** Opening Data block **

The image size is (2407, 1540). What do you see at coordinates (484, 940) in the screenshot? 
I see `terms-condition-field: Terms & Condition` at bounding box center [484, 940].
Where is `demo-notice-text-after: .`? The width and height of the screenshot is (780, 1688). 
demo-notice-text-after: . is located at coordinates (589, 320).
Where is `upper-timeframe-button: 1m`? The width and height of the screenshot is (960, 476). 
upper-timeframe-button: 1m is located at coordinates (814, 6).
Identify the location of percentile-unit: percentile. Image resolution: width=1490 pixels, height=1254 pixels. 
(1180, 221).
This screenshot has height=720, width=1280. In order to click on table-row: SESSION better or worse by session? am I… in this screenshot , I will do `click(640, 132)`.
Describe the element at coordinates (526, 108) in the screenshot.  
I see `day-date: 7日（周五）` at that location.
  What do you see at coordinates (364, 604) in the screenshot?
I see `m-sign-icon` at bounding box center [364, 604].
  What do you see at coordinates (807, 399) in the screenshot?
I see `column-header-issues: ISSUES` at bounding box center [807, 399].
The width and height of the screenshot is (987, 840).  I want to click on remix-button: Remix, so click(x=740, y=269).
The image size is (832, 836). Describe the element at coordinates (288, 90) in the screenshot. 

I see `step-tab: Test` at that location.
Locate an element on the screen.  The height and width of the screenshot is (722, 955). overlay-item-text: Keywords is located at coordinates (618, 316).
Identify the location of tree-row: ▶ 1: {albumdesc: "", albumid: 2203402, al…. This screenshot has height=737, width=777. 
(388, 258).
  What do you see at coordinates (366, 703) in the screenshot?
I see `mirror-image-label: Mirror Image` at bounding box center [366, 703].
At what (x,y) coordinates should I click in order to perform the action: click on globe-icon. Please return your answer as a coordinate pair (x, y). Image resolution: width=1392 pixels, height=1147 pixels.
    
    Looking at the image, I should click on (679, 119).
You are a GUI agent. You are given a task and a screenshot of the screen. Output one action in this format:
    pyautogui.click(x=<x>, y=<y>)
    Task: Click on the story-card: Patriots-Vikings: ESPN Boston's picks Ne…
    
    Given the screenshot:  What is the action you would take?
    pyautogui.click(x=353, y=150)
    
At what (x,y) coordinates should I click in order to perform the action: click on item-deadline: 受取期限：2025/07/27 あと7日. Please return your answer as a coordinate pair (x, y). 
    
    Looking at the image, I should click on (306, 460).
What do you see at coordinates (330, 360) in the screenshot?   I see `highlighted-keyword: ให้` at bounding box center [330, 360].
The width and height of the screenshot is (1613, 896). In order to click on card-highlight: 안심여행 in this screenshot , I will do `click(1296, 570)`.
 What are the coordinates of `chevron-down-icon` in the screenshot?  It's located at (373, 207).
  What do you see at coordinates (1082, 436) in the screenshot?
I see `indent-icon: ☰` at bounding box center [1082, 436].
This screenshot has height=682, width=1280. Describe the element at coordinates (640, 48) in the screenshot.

** Closing Data block **

### Job
Rewrite the items from the line with "What do you see at coordinates (1082, 436)" through the end of the items, replacing "Describe" with "Identify" and keeping everything else the same.

### Solution for this exercise
  What do you see at coordinates (1082, 436) in the screenshot?
I see `indent-icon: ☰` at bounding box center [1082, 436].
This screenshot has height=682, width=1280. Identify the element at coordinates (640, 48) in the screenshot.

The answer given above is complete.